Following up on the previous post, I think I should justify in some way my comments about the work I saw while in Beijing. By “justify” I mean present some kind of record and evidence for my reactions. To recap, some of the architecture, photography and sculpture appealed to me, but by and large much of this was by foreign practitioners.
It seems to be common knowledge that Beijing is becoming something of an architect’s playground, which is only exacerbated by the wholesale development going on in preparation for the Olympics next year. I think it’s probably a cliché by now to characterise the buildings in the city as falling into one of two states: either in the process of being built or of being pulled down.
Appartment blocks in Beijing left “old”. right “new”.
Even the ancient temples are deceptive in that many have been rebuilt many times in their lives – some quite recently, thus throwing into question an understanding of an authentically “old” or “original” building (and I know how problematic that statement is: how does one define this “oldness” or “originality”? How much restoration does it take before a building tips over from “old” to “new”?). There seems to be built in entropy with the tower blocks. As soon as they are finished (and the idea of “finished” is in itself a vague and unspecific feature of these blocks) they look old and worn out. There is little consideration for the renovation or restoration of these blocks – there is no value placed on them for the future, they seem expendable, it’s easier to knock them down and start again. Maybe this is a result of their not being particularly interesting buildings, they were perhaps the first wave of the building boom in Beijing, where it was a matter of getting these blocks up quickly to fulfil pressing requirements. Perhaps now the city has a longer term view of it’s structures and seeks to replace these old blocks with better ones as soon as possible?
Of the new buildings, OMA’s CCTV Building stands out, even at this half-built stage. It’s a very brave building, I think, for all concerned, and very unsettling to look at it from street level. There is also the “egg” near Tiananmen Square for the National Theatre and of course Herzog and de Meuron’s Olympic Stadium (the former I only saw in the distance and the latter I wasn’t able to visit).
Some other recent building in Beijing.
Irony? left A studio in the Jiuchang Art Complex. right A gallery in Dashanzi Art District.
Aside from some pseudo-social-realist efforts (some examples above), which held a certain ironic attraction for me (although they just made me feel like a tourist, attracted by the mythology of the imagery without really understanding them in any great depth), the show which most interested me was “What is Mono-ha?” at BTAP.
Mono-ha at BTAP left The gallery exterior. right background: LEE Ufan, System, changed title: Relatum, 1969. foreground: unknown.
Mono-ha were an informal group of Japanese artists from the ’60’s and ’70’s, and this show at Beijing-Tokyo Art Projects in the Dashanzi Art District, brings together a selection of their works with a parallel show presenting a set of responses by contemporary artists. The Mono-ha pieces immediately attracted me by their relationship with materials, the overall aesthetic having parallels with the Arte Povera movement in Italy.
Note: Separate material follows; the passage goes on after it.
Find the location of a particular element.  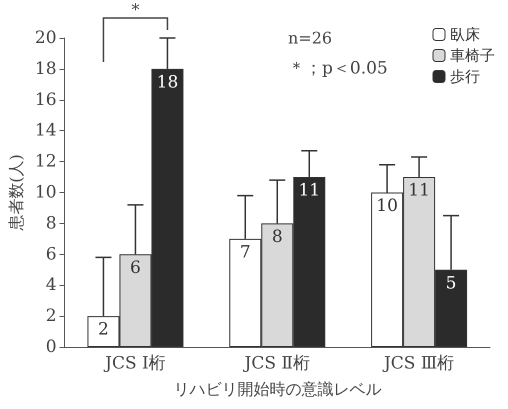

y-tick-label: 20 is located at coordinates (46, 38).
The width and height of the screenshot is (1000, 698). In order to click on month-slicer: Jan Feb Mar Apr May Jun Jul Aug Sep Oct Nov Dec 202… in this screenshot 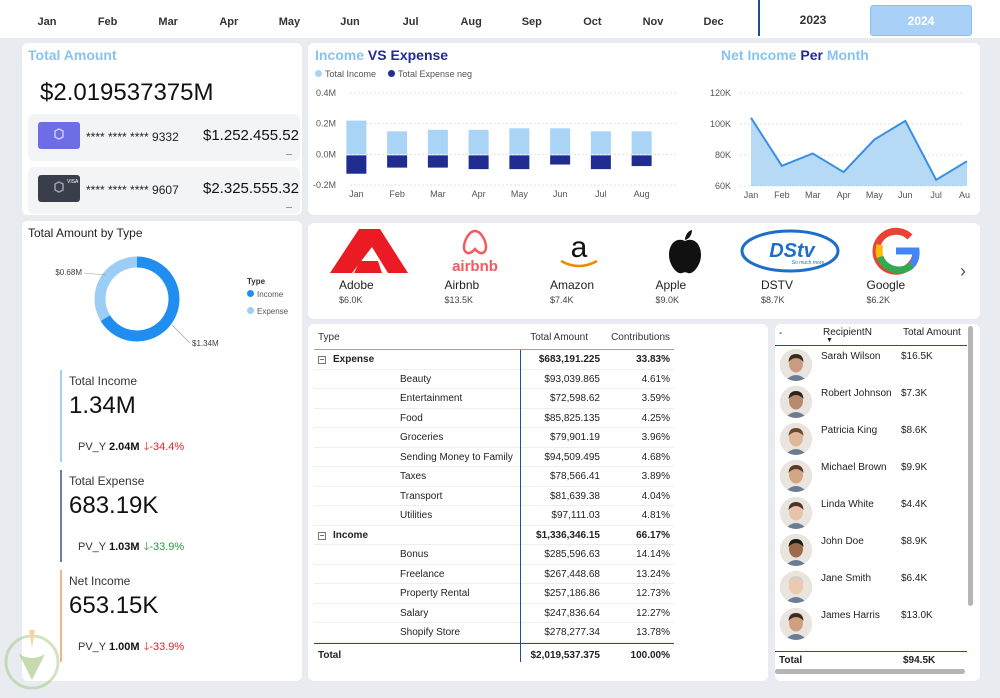, I will do `click(500, 19)`.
The works had such a physicality about them that you couldn’t help but be almost absorbed by their presence.
Although there is this resemblance to Arte Povera the works are distinguished from them by their relationship to rationalism:
In terms of restructuring the relationship between humans and matter at the level of manual labour, I think Mono-ha and Arte Povera share something in common. However, one must not overlook the differences. Ultimately it is a question of whether or not one considers matter to be something that one can understand rationally. This is irrespective of whether you are looking at it from an Eastern point of view or a Western one. I found Mono-ha’s non-rationalized perception of matter to be remarkable. In there was one of the basic tenets of Lee Ufan’s criticism of European rational thought. However, in using materials, artists ought to be fundamentally aware of the irrationality of those materials. (Nakahara, 2007)
When it comes down to the artworks themselves, I’m not quite sure what that means, but it’s a fascinating thought. Unfortunately I didn’t get to see the show of contemporary artists, but I’m trying to get hold of the catalogue as I’m interested to see how Chinese artists have reacted to these works.
So, that’s pretty much everything that caught my attention while I was in Beijing. I really didn’t have a lot of time to look at galleries and art as there was other business to attend to while in China, but this was a good introduction for me. I hope to be back very soon, when I should be able to spend more time looking around. I’m also learning Chinese which will help me to be more autonomous and not have to make such demands on my partner for help getting around.
At this point I’d like to thank my fiancée, Shi for taking so much time to help me see all this. Without her it would have been impossible for me to see as much as I did, or to understand as much – thank you darling!
NAKAHARA, Yusuke (2007). extract from What is Mono-ha? exhibition brochure. Beijing: Tokyo Gallery + BTAP.